_Work task:_ From the line that has "Where should I" down to the last line of the data below, set down every line exactly, but none of the pictures.

===== Records for this task

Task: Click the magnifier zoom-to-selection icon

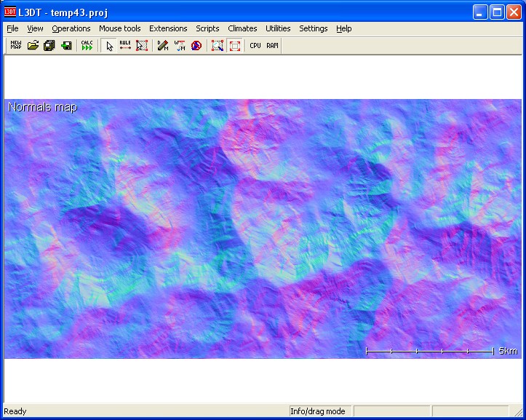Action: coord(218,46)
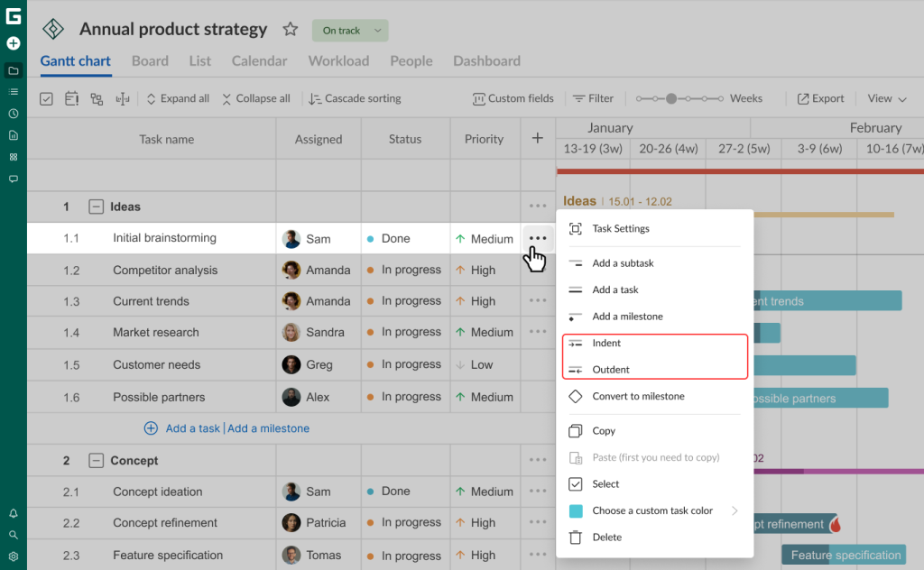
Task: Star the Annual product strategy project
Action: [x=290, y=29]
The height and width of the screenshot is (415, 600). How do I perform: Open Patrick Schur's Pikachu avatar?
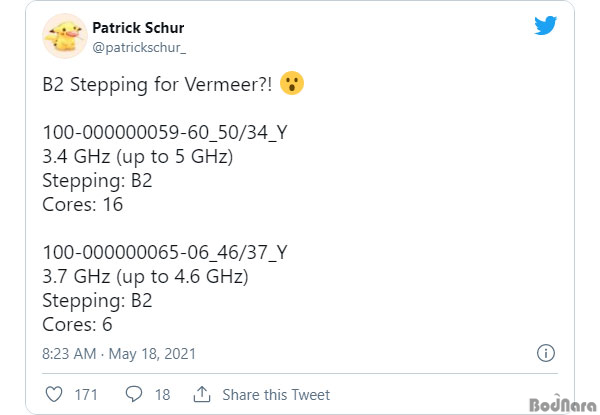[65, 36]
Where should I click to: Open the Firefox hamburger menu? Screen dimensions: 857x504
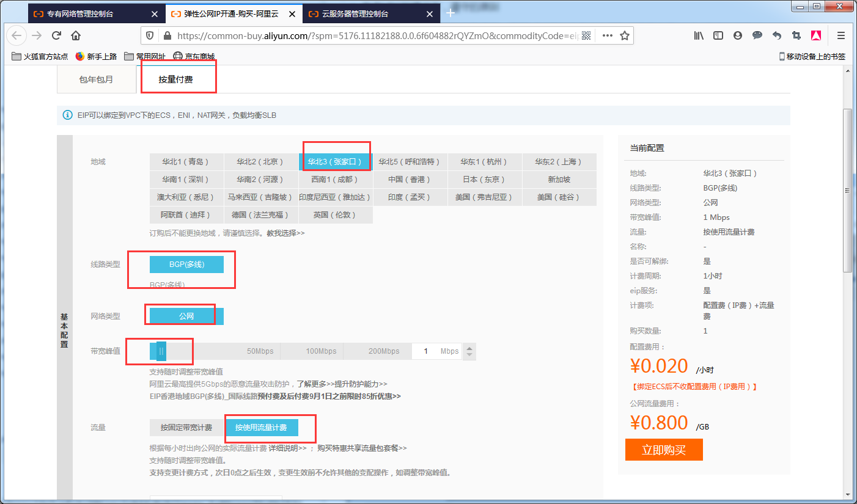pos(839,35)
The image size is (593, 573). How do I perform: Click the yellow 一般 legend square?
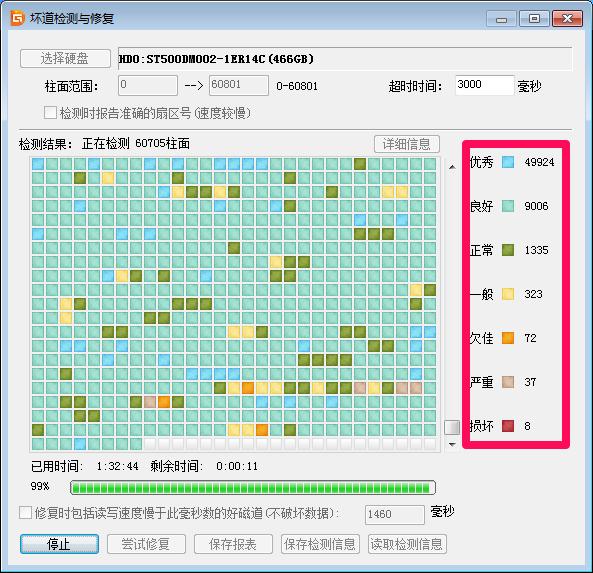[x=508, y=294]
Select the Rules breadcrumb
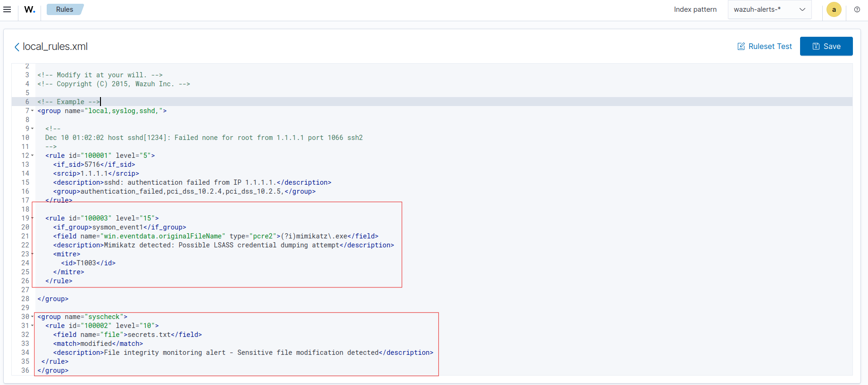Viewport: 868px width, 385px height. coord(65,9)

==========

_Task solution:_
Where should I click to: Open the Firefox hamburger menu? Screen dimensions: 857x504
pos(839,35)
The image size is (593, 573). How do I perform: Click the yellow 一般 legend square?
[x=508, y=294]
Select the Rules breadcrumb
Viewport: 868px width, 385px height. coord(65,9)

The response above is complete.